What management had to say

CEO Raymond Betler commented on the company's results by putting them in the context of current market conditions:

Our transit business continues to perform well, while the freight markets remain challenging due to overall rail industry conditions and the sluggish global economy. We have continued to focus on controlling what we can by aggressively reducing costs, generating cash and investing in our growth opportunities, including acquisitions. At the same time, we are progressing toward completion of the Faiveley Transport acquisition and remain excited by its growth and improvement opportunities.

Betler stated that his company continues to face a pretty tough rail market and sluggish global economy. It is an industrywide issue that the CFO of industrial giant General Electric (NYSE: GE) addressed during his company's third-quarter conference call:

The difficult cycle for transportation continued in the third quarter. North American carloads were down 5.4% driven by coal lower by 14.6%, petroleum down 23.4%. Intermodal volume was down 3.6%. August and September volumes did improve versus July and are still well below 2015. We expect the trend to continue through year-end.

Because of that, GE shipped only 200 locomotives during the quarter, versus 259 in the year-ago quarter, causing operating profit in its transportation segment to sink 18%.

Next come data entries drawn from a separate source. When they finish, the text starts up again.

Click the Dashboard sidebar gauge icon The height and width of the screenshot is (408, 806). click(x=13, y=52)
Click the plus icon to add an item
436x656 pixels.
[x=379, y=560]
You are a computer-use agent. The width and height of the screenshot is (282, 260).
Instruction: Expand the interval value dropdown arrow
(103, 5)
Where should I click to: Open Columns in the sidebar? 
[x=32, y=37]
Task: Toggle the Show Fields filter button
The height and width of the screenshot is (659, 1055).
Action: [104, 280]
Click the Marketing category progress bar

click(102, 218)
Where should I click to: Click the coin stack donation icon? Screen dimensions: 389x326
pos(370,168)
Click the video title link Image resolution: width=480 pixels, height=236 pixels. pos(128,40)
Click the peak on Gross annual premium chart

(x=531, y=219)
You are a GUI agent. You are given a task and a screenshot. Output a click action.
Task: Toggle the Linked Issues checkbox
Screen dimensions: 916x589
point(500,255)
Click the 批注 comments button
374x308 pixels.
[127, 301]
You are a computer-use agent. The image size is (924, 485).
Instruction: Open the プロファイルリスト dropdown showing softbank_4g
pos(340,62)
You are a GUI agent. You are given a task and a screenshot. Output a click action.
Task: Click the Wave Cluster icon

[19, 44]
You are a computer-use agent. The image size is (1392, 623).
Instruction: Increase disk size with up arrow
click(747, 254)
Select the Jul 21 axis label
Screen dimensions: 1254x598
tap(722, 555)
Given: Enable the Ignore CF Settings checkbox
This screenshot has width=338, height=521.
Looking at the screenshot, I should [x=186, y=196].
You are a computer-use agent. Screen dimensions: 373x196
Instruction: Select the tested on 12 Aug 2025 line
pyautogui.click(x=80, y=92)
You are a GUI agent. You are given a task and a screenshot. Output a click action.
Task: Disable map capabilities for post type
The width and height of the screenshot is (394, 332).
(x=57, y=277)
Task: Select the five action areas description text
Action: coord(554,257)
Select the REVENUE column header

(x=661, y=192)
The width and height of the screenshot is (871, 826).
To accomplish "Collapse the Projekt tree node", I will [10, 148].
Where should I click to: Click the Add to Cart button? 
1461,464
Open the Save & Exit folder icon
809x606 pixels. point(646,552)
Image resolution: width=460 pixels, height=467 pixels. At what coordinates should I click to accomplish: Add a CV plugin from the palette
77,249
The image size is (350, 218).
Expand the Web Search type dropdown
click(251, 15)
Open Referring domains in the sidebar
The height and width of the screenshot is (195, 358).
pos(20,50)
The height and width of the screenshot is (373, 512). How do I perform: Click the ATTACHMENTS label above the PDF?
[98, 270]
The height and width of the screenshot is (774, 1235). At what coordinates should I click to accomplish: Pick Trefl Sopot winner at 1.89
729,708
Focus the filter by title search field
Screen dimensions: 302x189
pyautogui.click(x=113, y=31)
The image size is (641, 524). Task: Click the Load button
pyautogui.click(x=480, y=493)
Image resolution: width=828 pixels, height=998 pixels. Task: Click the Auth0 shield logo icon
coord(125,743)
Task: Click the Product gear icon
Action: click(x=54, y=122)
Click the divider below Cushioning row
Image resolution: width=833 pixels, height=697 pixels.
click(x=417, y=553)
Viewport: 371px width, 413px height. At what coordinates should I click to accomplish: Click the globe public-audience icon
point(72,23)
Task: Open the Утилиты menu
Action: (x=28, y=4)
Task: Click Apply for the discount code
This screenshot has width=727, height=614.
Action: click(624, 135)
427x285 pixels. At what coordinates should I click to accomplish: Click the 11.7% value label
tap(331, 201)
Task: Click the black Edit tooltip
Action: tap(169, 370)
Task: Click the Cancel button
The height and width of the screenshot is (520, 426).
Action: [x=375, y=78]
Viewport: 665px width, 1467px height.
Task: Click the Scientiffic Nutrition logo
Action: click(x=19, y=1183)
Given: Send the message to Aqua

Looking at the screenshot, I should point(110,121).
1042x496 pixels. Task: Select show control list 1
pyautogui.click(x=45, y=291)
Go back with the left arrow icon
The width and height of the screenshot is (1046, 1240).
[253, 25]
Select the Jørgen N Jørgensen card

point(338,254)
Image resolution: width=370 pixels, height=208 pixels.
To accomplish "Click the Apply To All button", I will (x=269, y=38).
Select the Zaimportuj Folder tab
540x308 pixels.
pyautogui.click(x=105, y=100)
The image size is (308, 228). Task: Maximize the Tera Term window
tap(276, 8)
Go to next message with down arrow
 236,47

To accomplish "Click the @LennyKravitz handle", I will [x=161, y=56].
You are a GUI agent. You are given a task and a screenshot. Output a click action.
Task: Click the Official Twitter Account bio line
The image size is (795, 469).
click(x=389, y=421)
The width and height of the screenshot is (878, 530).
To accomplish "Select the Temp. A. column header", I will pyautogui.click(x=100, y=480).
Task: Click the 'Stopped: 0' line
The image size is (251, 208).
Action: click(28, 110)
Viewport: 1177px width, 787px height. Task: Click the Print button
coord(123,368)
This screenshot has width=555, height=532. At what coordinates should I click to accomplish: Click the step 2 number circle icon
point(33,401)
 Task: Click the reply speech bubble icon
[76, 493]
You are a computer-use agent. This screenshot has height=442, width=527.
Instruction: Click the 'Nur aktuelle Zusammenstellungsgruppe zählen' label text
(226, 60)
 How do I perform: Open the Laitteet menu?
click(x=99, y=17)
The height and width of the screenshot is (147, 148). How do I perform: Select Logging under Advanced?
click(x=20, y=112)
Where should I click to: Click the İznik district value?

That said, despite these industry headwinds, Wabtec is controlling its costs and generating steady cash flow. So far this year the company tallied $257 million in cash flow from operations, which it used to repurchase shares and prepare for acquisitions, including setting money aside for the pending Faiveley Transportation transaction. The company now believes that it will close the first stage of that deal in November by purchasing the Faiveley family's 51% stake. It will then launch a tender offer for the remaining shares, which could close by the end of the year.

Looking forward

Due to the continued weakness in the rail market, Wabtec is adjusting its full-year guidance. It now expects revenue to decline by 12% from last year, which is down from the 10% drop it projected last quarter and well off its initial estimate that revenue would be only slightly lower year over year. Earnings guidance, likewise, continues to come down. Initially, the company expected to earn between $4.30 and $4.50 per share, but it now expects to earn only $4.00 to $4.04 per share. Notably, this guidance does not include any incremental costs for the Faiveley deal nor any additional revenue should Wabtec complete the transaction before the end of the year.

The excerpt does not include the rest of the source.